Work to be completed =
Copy word for word the lines of the material that start at the line containing "Where should I click to: Select" and run through the line containing "Looking at the screenshot, I should coord(786,153).", with both of those lines included.

Working data =
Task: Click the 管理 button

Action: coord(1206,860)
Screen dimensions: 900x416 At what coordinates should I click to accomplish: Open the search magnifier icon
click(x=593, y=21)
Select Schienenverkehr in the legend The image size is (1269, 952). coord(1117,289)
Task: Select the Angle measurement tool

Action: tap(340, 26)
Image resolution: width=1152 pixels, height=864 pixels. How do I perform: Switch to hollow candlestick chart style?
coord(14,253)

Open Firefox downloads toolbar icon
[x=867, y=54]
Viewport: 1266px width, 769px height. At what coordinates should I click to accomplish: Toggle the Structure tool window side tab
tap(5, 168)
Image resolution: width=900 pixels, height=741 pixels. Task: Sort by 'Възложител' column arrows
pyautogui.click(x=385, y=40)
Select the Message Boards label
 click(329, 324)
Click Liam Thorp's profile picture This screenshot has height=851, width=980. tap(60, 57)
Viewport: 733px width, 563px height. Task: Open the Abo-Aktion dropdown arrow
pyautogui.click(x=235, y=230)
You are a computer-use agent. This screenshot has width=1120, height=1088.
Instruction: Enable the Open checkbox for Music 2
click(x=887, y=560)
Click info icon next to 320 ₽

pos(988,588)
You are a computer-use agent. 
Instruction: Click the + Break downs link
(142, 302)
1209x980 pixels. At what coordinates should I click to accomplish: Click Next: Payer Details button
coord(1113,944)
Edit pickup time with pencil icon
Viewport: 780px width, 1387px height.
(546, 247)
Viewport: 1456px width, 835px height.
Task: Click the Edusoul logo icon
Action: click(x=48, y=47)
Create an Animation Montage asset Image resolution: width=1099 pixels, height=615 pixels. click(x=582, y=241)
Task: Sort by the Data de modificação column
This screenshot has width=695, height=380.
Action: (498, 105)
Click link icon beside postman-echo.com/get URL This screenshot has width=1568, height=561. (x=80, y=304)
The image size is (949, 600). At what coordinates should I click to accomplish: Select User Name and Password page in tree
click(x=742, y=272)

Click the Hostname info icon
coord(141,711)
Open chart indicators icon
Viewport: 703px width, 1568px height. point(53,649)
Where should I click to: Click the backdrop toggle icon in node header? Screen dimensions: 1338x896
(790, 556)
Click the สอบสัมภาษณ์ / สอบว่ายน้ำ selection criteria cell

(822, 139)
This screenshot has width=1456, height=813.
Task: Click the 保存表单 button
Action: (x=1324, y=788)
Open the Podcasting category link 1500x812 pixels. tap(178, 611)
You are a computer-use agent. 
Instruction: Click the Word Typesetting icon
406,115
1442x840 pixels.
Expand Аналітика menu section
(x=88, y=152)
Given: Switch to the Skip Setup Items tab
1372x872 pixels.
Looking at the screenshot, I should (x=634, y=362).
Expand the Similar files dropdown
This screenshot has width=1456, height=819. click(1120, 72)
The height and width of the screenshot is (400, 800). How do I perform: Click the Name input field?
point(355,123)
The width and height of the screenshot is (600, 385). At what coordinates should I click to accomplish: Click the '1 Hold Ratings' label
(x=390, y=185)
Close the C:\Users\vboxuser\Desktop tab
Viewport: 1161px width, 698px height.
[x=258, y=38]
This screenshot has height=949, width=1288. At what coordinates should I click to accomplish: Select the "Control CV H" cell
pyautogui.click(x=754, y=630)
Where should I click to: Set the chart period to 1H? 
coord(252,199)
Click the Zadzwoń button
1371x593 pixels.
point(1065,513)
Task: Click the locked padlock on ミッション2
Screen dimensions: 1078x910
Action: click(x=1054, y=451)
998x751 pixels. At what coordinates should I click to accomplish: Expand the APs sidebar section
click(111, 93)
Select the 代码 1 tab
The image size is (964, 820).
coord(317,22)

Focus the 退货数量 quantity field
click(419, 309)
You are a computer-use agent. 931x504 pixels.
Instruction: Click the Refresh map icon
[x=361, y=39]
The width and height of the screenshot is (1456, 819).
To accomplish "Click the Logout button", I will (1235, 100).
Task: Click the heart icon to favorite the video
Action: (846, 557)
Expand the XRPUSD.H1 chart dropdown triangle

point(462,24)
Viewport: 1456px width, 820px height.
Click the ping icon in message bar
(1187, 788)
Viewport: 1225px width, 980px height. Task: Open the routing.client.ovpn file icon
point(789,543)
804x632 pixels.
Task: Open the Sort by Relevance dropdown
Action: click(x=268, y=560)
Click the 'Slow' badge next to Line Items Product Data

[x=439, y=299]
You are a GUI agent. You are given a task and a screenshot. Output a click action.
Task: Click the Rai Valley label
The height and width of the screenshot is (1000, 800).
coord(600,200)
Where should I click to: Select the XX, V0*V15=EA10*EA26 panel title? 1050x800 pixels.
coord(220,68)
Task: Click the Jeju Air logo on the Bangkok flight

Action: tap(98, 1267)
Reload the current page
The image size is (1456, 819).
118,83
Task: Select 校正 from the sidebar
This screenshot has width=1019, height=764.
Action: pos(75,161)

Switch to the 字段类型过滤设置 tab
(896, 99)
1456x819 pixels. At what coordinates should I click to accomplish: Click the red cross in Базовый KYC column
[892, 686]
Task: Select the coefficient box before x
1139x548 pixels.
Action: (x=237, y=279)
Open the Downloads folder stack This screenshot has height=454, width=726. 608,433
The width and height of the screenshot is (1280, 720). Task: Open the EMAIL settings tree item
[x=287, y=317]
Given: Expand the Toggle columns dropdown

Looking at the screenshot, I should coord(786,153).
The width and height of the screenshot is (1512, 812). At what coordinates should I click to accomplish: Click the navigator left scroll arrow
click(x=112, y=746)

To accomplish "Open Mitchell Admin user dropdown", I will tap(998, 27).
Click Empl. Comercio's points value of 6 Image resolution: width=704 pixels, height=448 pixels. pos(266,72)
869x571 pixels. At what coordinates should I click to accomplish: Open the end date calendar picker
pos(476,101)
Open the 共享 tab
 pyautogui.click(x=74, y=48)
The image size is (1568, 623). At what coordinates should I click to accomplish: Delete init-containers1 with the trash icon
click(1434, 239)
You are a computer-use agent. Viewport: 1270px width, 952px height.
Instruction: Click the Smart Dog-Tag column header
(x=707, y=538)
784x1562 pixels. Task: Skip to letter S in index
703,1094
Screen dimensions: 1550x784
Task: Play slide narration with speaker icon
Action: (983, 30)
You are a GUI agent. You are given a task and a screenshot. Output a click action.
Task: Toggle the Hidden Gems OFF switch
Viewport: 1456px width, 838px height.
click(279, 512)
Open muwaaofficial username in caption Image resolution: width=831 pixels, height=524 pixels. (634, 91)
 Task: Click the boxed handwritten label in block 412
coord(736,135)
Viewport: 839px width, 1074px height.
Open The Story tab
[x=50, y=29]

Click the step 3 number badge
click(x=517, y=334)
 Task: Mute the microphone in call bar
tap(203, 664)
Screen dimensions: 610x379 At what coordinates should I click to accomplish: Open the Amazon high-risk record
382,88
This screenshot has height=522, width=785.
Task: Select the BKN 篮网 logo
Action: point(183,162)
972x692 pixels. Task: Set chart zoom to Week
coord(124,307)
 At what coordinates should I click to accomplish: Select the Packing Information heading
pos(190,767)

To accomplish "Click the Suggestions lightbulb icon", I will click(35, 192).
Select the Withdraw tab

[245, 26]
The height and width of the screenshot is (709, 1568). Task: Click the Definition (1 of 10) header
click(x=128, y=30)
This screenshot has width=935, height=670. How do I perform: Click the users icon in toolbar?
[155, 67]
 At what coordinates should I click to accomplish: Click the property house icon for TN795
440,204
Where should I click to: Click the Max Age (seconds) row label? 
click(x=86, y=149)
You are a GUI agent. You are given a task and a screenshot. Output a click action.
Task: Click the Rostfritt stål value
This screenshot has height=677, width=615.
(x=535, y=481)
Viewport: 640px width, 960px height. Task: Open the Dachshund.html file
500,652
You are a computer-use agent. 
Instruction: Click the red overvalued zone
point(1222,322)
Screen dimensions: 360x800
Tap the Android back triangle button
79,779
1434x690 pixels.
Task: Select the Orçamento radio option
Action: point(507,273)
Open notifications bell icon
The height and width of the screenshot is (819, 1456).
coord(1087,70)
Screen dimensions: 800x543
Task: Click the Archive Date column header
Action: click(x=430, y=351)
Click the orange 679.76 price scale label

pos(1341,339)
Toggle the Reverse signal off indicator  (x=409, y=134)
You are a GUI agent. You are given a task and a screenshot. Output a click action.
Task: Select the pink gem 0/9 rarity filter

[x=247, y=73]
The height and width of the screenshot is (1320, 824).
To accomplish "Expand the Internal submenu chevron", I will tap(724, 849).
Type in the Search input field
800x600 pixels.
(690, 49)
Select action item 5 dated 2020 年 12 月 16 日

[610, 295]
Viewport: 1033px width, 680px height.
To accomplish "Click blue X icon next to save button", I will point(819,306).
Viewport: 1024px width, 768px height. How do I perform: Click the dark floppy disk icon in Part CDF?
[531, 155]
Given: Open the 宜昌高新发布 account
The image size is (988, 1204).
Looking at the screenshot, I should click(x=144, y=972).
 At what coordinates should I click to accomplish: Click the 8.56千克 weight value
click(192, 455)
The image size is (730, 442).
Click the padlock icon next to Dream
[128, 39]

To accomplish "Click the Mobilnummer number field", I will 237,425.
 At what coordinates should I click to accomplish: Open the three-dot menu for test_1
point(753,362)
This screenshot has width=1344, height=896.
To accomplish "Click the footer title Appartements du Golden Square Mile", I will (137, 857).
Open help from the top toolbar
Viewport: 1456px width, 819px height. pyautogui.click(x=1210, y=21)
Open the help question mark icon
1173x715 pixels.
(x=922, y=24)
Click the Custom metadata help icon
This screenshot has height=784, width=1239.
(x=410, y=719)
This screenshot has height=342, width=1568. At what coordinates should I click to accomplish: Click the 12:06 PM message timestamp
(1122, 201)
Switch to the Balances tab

Worked answer =
Where should I click to: Select the XX, V0*V15=EA10*EA26 panel title? 1050x800 pixels.
coord(220,68)
Task: Click the Jeju Air logo on the Bangkok flight

Action: tap(98, 1267)
Reload the current page
The image size is (1456, 819).
118,83
Task: Select 校正 from the sidebar
This screenshot has width=1019, height=764.
Action: pos(75,161)

Switch to the 字段类型过滤设置 tab
(896, 99)
1456x819 pixels. At what coordinates should I click to accomplish: Click the red cross in Базовый KYC column
[892, 686]
Task: Select the coefficient box before x
1139x548 pixels.
Action: (x=237, y=279)
Open the Downloads folder stack This screenshot has height=454, width=726. 608,433
The width and height of the screenshot is (1280, 720). Task: Open the EMAIL settings tree item
[x=287, y=317]
Given: Expand the Toggle columns dropdown

Looking at the screenshot, I should coord(786,153).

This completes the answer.